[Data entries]
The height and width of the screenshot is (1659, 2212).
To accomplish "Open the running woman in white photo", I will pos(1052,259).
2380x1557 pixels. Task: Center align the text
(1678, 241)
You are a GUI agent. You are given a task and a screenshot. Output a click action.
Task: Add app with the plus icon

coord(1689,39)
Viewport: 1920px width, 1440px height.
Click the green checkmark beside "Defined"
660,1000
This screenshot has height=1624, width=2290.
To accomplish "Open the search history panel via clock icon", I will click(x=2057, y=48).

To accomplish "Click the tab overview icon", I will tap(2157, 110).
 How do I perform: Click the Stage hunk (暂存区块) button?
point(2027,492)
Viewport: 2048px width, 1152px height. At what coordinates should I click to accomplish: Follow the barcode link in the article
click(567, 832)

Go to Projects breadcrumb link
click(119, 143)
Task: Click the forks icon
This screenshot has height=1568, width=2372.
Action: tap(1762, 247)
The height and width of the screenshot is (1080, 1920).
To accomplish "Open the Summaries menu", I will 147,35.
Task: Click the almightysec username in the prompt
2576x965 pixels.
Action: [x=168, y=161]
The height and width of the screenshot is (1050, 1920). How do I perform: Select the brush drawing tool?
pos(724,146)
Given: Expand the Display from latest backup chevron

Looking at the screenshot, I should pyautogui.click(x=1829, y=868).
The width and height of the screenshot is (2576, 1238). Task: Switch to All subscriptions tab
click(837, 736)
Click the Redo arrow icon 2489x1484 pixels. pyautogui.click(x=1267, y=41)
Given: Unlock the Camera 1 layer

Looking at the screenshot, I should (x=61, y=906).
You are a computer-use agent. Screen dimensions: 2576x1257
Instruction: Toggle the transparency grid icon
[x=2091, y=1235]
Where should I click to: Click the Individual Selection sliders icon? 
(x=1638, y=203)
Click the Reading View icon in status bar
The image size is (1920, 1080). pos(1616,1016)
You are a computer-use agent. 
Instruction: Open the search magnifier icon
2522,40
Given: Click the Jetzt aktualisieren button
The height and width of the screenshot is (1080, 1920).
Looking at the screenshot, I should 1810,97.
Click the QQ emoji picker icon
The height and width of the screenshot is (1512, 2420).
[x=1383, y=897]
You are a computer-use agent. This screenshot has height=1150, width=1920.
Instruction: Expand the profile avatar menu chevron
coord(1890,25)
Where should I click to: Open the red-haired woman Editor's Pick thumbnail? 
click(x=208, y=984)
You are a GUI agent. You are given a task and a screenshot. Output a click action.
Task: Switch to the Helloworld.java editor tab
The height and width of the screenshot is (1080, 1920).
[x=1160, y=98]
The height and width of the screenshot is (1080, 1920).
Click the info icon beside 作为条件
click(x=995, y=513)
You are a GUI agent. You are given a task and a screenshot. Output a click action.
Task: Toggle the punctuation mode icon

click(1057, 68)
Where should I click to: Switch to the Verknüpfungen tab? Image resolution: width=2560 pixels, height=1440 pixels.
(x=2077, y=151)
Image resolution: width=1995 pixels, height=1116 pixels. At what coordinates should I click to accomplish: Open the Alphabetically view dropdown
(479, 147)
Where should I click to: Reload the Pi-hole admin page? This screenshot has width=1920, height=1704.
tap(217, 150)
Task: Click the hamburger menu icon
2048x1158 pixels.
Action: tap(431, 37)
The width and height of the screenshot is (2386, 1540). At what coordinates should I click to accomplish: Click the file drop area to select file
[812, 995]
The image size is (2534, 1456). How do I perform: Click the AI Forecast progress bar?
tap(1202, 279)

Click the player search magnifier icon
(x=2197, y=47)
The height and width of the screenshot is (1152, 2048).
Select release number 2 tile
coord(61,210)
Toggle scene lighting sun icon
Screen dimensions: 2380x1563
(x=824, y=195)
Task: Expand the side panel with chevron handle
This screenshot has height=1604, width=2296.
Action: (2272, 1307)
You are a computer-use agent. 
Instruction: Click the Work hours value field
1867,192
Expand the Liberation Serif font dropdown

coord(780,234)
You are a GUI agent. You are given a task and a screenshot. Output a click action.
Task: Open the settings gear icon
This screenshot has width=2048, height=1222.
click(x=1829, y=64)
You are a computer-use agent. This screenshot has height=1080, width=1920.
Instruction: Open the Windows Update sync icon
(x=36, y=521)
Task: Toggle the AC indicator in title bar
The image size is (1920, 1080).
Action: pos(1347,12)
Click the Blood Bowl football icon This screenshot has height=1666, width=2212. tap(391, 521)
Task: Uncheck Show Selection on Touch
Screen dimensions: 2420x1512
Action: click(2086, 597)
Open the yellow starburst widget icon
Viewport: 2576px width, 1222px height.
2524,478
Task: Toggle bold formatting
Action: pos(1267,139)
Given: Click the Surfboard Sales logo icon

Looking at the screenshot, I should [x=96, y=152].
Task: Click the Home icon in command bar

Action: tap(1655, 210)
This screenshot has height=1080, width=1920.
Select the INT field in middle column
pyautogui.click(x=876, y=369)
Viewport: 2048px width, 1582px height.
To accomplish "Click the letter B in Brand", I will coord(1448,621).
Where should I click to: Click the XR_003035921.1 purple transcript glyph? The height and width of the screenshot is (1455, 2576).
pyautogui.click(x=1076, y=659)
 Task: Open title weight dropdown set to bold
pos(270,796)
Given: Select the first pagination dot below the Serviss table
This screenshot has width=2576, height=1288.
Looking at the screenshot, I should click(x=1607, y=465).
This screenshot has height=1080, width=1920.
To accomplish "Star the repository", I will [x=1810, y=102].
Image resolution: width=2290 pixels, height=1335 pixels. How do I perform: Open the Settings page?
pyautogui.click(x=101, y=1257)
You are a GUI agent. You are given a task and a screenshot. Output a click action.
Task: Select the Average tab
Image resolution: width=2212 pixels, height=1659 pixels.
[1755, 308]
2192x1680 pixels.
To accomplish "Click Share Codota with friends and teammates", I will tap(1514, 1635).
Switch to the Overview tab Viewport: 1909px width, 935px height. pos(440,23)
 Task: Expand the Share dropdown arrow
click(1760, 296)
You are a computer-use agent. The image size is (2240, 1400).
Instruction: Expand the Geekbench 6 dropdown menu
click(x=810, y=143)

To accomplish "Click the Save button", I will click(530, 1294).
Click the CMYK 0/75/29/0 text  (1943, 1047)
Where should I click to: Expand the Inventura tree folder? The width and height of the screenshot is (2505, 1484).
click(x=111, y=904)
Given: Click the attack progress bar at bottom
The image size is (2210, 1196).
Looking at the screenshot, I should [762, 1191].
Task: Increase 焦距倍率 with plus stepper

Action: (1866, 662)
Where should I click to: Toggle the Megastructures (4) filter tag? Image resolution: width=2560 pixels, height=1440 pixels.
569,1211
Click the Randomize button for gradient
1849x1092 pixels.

[WHAT THIS TASK INVOLVES] The required output is each line of the entries that contains the word "panel".

[COMPLETED EXERCISE]
To accomplish "Open the search history panel via clock icon", I will click(x=2057, y=48).
Task: Expand the side panel with chevron handle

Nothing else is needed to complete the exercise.